Speeders in New York, beware. There's a proposed speed camera bill that's gathering support in Albany and could pass the state Senate before the legislative session ends this week.
Should lawmakers favor this piece of legislation, it could mean that up to 40 cameras would be installed throughout New York City and automatic violations will be issued. The tickets will be sent to mailboxes.
Though the idea of installing cameras to police speed has been talked about for some time now, Staten Island Republican Andrew Lanza introduced his version in the state Senate last month.
Under Lanza's bill, this is what would happen:
1. Between 20 and 40 cameras will be installed: These devices will either be stationary or mobile and will be put in place based on demonstrated need. The need for these devices will be determined through several criteria that include, but aren't limited to, the speeding data available and accident history of the area.
2. If it is at all practical, the images produced by these cameras shouldn't identify the driver, passenger or what's inside the vehicle. But if that should happen, it doesn't mean that a driver won't be issued a ticket.

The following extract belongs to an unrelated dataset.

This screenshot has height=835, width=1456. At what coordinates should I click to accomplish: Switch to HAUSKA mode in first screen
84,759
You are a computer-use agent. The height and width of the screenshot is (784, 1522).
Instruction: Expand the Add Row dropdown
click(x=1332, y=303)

3. There will be a ban included in the law on the use or distribution of vehicle license plate information and other types of information and images caught on the speed cameras, unless being used to show liability and to collect the fines that come with the penalty.
4. The information collected on the camera can, however, be used in response to a request by law enforcement officials who are investigating a specific accident or incidents of criminal conduct.
5. Speeders exceeding the 30 miles per hour limit in the city by 10 miles will be fined $50. Exceed that limit by more than 30 miles and that fine will double. An owner can face an additional $25 penalty for each violation if he or she fails to respond to the notice of liability within the time frame given.
Speeding motorists are a pervasive problem in some areas of New York City, the bill stated. The New York City Police Department issues more than 70,000 summonses each year for speeding violations. Speeding is often a significant factor in accidents that result in death or injury to motorists and pedestrians, including many children and the elderly.
The bill also stated that studies show that if a driver should strike a child while driving at 40 miles per hour, there's a 70 percent chance that child will be killed. At 30 miles per hour, however, there's an 80 percent chance that child will live.
Reducing the number of speeding violations is, therefore, a life-saving endeavor, the bill stated.
New York City's Transportation Department is an advocate for speed cameras. The city is already equipped with cameras that capture drivers who run red lights and ride in bus lanes. The New York Daily News reported that red light cameras brought in $52 million in revenue last year.
Some believe the speed cameras are money-making tactics and that revenue, rather than safety, could be the reason behind the bill.
The camera being set up to record some body's speed does nothing to remove a reckless speeder from the road, AAA's Robert Sinclair told CBS.
Sinclair also said with the speed cameras, It's impossible to be able to defend yourself and we don't think the public would stand for it.